I always wanted to be a biker. Especially in high school, when I had a license, but no car to use, biking seemed like a easy, painless way to get around without waiting or asking for rides. However, after biking for nearly a whole school year, I realize how idealistic I had been because, lo and behold, biking is still an exercise and exercise demands energy.Â
Some days I feel bad that my bike has met such a careless owner. During my time as a bike owner, I have forced it over multiple curbs, crashed it a couple of times, shoved it through crowded bike lots, pedaled it over precarious dirt paths in the rain – basically everything you probably shouldn’t be doing to your bike if you want it to last for more than a few months. Granted, it was a cheap road bike from Walmart, but still reliable enough for last minute rushes to class or work. Now it squeaks and complains like something ready to die so I am more than ready to put it to rest after this quarter.
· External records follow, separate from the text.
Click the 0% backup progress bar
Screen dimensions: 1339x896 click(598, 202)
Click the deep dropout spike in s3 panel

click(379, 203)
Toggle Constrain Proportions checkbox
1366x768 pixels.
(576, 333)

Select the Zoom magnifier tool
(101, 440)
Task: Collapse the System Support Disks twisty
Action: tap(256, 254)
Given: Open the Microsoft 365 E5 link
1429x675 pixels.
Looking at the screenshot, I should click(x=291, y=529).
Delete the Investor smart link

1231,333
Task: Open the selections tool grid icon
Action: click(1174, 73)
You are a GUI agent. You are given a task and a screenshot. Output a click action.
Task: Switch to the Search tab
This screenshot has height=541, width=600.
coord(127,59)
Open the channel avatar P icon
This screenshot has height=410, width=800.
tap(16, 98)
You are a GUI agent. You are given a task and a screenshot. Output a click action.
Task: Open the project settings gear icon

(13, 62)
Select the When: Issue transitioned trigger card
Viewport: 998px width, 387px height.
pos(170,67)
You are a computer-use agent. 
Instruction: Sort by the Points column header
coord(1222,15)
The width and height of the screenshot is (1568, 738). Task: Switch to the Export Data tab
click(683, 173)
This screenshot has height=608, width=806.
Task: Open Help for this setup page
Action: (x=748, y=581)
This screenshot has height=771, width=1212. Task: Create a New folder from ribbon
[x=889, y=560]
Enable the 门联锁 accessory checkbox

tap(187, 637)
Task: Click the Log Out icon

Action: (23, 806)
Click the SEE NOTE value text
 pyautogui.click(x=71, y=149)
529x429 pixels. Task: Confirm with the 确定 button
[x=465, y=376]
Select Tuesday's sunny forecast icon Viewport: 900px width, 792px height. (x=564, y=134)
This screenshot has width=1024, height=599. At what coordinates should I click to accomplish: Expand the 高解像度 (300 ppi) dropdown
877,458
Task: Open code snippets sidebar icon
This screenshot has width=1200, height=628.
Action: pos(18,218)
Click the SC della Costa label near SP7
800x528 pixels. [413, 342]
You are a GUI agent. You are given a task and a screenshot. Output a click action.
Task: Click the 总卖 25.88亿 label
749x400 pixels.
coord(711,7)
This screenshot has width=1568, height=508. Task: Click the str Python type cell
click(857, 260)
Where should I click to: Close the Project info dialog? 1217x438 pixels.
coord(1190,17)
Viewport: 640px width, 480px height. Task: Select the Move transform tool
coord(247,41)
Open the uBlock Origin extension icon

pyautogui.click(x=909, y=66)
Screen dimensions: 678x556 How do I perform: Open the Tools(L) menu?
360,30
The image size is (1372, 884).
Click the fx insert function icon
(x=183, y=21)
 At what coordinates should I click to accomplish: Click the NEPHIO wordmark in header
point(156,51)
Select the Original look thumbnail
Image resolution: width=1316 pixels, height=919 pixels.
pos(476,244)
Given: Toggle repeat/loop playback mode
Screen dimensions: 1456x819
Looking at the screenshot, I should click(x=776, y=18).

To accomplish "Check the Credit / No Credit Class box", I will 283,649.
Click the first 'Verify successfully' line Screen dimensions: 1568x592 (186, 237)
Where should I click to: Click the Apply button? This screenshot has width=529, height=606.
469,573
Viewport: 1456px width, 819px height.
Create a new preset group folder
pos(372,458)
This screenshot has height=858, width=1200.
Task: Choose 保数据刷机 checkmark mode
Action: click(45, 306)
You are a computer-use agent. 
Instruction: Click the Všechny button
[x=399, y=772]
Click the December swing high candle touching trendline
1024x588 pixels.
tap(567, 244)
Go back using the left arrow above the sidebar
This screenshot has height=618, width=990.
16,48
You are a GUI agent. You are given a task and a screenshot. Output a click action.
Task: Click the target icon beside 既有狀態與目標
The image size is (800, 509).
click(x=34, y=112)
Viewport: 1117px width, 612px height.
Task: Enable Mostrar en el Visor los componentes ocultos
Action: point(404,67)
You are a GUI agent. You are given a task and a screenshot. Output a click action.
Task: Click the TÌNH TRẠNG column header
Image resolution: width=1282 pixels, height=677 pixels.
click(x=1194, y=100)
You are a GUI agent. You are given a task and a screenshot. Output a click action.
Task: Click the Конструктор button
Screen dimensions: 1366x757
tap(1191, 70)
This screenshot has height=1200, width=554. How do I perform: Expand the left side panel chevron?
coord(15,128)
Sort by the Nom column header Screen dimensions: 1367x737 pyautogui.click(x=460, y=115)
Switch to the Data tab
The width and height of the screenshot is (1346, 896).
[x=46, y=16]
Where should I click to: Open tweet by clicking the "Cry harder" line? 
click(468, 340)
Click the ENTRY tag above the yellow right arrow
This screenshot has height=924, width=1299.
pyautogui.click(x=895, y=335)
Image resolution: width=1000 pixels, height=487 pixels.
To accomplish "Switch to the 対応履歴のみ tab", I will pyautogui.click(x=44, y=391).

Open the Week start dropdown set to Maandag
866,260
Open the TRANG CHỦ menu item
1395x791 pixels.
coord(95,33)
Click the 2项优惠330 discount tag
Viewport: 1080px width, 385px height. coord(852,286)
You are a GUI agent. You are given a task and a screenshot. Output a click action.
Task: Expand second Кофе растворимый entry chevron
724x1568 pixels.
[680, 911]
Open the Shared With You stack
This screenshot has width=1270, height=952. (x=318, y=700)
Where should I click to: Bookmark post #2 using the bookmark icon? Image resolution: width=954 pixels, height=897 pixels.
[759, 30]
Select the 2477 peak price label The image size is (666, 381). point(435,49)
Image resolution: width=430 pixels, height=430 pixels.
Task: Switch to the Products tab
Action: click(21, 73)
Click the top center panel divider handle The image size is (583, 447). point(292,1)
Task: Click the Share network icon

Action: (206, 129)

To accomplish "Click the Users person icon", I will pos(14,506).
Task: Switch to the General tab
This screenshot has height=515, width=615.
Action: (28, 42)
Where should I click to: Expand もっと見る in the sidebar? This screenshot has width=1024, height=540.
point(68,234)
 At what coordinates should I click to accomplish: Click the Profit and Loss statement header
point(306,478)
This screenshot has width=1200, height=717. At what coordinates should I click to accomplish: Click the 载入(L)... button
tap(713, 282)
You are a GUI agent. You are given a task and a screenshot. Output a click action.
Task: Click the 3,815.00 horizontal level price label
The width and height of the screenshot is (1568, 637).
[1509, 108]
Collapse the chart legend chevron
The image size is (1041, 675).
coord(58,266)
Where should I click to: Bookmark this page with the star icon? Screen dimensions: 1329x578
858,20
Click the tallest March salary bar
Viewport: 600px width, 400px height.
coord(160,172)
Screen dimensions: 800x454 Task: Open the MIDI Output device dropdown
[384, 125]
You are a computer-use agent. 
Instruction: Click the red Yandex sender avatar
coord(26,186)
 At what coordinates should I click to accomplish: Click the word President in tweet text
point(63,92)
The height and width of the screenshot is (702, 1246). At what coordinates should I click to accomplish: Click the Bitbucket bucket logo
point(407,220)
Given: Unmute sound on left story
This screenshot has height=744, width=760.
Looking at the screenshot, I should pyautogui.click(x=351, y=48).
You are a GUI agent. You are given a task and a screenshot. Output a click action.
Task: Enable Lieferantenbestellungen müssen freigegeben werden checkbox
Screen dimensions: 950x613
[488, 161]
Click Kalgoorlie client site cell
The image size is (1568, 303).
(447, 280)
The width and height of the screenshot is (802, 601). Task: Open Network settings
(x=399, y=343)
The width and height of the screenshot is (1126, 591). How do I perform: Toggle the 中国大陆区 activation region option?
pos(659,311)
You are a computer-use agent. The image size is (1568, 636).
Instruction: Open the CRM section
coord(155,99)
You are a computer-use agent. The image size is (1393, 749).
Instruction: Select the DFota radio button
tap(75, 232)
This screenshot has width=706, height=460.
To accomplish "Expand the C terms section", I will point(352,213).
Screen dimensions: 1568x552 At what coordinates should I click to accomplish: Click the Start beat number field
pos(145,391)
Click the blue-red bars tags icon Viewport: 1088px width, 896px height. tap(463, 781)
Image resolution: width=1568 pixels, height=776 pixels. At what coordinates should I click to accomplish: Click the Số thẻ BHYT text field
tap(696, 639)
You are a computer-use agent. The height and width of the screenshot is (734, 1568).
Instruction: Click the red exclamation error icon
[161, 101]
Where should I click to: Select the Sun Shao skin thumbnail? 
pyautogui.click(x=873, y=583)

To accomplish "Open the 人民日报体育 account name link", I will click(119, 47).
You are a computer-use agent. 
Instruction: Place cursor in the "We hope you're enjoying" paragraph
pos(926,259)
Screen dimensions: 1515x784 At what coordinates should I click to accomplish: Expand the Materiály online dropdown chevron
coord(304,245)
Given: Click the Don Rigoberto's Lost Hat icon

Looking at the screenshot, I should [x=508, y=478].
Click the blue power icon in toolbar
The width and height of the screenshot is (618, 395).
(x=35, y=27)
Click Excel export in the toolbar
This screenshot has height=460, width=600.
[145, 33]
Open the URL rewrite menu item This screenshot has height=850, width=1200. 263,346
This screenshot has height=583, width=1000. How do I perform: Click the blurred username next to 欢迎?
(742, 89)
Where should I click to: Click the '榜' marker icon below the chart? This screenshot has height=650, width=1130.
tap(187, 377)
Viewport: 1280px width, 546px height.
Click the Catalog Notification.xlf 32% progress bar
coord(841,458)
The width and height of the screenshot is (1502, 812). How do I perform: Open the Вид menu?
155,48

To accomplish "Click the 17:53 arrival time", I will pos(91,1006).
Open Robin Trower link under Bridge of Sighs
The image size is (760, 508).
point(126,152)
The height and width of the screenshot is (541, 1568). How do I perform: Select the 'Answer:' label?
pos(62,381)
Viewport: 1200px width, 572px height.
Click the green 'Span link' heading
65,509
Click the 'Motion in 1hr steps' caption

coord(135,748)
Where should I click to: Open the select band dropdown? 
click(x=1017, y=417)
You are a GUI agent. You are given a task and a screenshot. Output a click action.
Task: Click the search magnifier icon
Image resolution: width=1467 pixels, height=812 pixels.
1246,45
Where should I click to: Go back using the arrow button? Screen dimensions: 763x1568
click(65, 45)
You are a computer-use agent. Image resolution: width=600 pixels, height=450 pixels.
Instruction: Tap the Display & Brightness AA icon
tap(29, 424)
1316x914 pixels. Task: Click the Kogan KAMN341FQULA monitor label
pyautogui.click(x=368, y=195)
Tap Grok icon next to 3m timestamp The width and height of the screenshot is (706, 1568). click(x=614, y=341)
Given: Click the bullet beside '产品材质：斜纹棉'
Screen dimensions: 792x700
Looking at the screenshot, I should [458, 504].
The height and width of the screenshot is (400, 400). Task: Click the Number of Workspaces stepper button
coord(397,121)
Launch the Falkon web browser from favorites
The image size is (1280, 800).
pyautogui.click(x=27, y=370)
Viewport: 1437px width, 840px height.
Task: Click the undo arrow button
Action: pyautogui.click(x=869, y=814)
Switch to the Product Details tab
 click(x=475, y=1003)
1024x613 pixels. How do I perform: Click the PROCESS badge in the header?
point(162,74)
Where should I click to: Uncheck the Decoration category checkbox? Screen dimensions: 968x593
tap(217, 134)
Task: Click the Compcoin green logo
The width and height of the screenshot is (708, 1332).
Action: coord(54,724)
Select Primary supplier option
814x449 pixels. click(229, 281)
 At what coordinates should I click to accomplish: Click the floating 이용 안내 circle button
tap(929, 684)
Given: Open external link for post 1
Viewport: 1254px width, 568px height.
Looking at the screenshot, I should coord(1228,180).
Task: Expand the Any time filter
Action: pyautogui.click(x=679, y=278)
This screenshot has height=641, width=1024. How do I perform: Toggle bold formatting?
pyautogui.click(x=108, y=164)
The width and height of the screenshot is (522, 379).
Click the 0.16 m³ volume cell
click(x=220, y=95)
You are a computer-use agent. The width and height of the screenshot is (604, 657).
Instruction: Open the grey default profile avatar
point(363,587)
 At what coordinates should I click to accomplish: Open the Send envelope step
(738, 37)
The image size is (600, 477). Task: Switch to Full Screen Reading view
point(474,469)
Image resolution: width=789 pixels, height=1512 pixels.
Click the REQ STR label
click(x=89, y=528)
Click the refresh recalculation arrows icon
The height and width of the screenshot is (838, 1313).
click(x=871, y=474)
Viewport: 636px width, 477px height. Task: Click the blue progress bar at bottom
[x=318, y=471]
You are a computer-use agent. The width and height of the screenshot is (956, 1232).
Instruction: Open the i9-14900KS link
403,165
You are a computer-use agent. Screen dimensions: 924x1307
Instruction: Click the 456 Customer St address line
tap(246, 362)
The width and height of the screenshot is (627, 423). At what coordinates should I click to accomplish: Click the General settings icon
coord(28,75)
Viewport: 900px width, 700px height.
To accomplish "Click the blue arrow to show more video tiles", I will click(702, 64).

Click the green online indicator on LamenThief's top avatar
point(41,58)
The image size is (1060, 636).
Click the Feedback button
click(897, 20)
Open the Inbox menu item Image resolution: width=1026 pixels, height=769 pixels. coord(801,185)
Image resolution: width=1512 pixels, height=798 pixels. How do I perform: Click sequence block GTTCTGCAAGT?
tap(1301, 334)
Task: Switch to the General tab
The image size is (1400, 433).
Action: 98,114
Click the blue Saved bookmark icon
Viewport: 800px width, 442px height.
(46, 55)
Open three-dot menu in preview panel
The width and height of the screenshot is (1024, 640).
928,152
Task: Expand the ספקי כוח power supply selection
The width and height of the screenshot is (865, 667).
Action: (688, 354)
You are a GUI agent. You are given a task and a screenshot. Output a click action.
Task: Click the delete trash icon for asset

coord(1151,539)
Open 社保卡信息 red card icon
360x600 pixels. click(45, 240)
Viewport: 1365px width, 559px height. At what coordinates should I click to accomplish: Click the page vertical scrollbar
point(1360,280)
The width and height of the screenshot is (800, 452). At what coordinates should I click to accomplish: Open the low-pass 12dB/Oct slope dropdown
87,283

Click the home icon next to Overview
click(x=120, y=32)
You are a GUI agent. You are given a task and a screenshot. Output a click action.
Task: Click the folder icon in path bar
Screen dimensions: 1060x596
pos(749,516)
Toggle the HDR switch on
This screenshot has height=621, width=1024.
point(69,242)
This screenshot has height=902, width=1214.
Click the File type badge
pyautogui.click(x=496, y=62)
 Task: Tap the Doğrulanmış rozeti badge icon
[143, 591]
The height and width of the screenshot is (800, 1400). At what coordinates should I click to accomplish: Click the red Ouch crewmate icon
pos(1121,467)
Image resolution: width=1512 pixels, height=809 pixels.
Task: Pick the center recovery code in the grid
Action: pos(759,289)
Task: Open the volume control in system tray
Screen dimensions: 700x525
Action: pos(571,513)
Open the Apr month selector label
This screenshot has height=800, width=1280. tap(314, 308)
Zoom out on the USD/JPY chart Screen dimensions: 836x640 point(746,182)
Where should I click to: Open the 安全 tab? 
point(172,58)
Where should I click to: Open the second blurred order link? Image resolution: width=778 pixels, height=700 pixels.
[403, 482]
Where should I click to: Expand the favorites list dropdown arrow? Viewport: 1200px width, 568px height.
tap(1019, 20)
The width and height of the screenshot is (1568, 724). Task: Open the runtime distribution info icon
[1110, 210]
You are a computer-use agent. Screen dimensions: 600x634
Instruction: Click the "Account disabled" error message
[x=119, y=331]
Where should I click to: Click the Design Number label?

Despite my dying bike, however, I do not hate biking. It is convenient and faster than walking, skateboarding, or waiting for the bus. Biking in the 10 to 15 minutes of traffic before the hour or half-hour on campus can be exciting, anxiety-provoking or both – however you choose to look at a situation created by streams of people flooding out of class at the same time. Of course, there are a plethora of rules to be followed, such as staying to the far right of the lane if you’re going slow, signaling to let people around you know you’re about to be turning left or right, yielding to other bikers who are already in a lane or roundabout, stopping if you crash into someone, etc. While it seems chaotic on the outside, it all becomes second nature after a while.Â
A major piece of advice would be to get a decent, if not good bike (probably not a random one from Walmart), especially if you live somewhere as far away from campus as Santa Catalina Hall. Bikes do get stolen, but a decent bike is worth the investment compared to a cheap one that will literally fall apart in a few months. A decent bike makes the commute from Santa Catalina to campus less painful, but still, decent bike or not, at least you’ll have some enviable quads to show off afterwards.